I wanted something warm and happy for the living room to counteract the fog that is the traditional atmosphere of our new coastal redoubt. We settled on a warm, buttery gold, bright and cheery without being clownish.
Devra described the original mucus-y yellowish semi gloss as "white, after 25 years of heavy smoking".
I remember the color from childhood. It was the cheapest paint she could find and always looked damp, like a cellar wall in the low country.
The fancy shmancy Ralph Lauren I picked for the living room was thirty bucks.
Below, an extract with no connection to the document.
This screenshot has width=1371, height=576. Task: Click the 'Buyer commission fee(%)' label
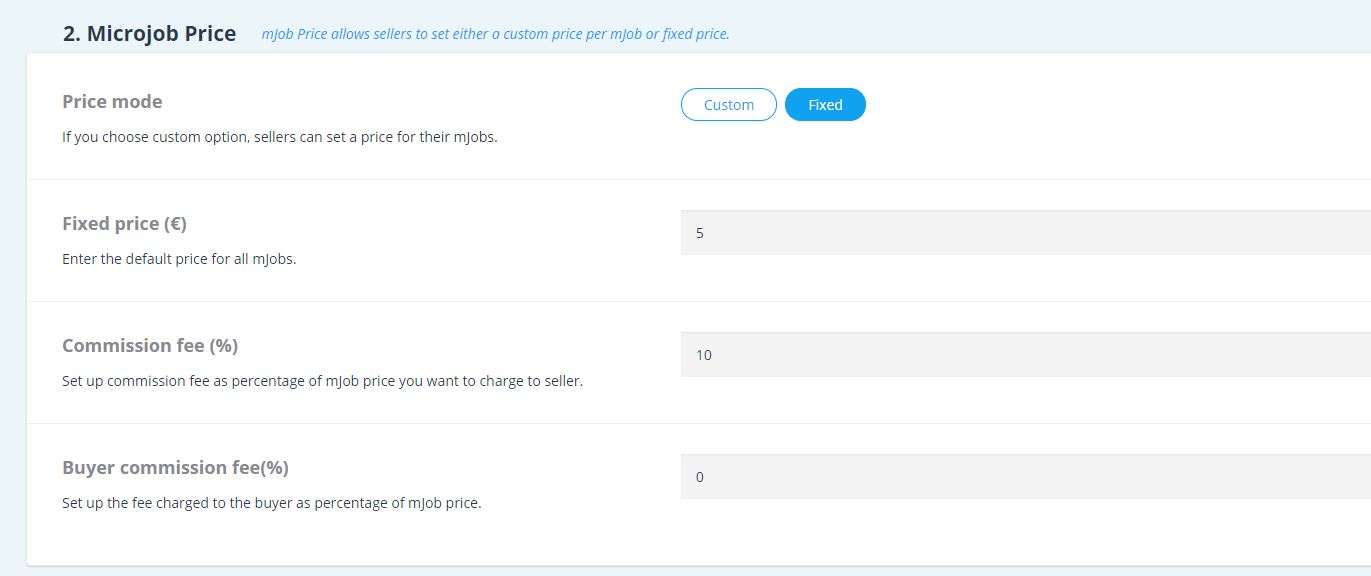point(175,468)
The blue for the bedroom was fifteen.
What would Brand X Off White run?
The house I grew up in, you could do the whole interior with one gallon.
Sure we were dirt poor, but she could've covered the difference with cigarette money.
Mom had a two pack a day habit.
She smoked Bel Airs because they came with coupons, one per pack and a bonus sheaf for buying a carton, like Green Stamps.
She kept them in a little wicker suitcase under the television, rubber banded bales of 100 packed in tight layers, prop drug money from a children's play.
She traded them all in one day, mailed off for a vacuum cleaner and some trinkets.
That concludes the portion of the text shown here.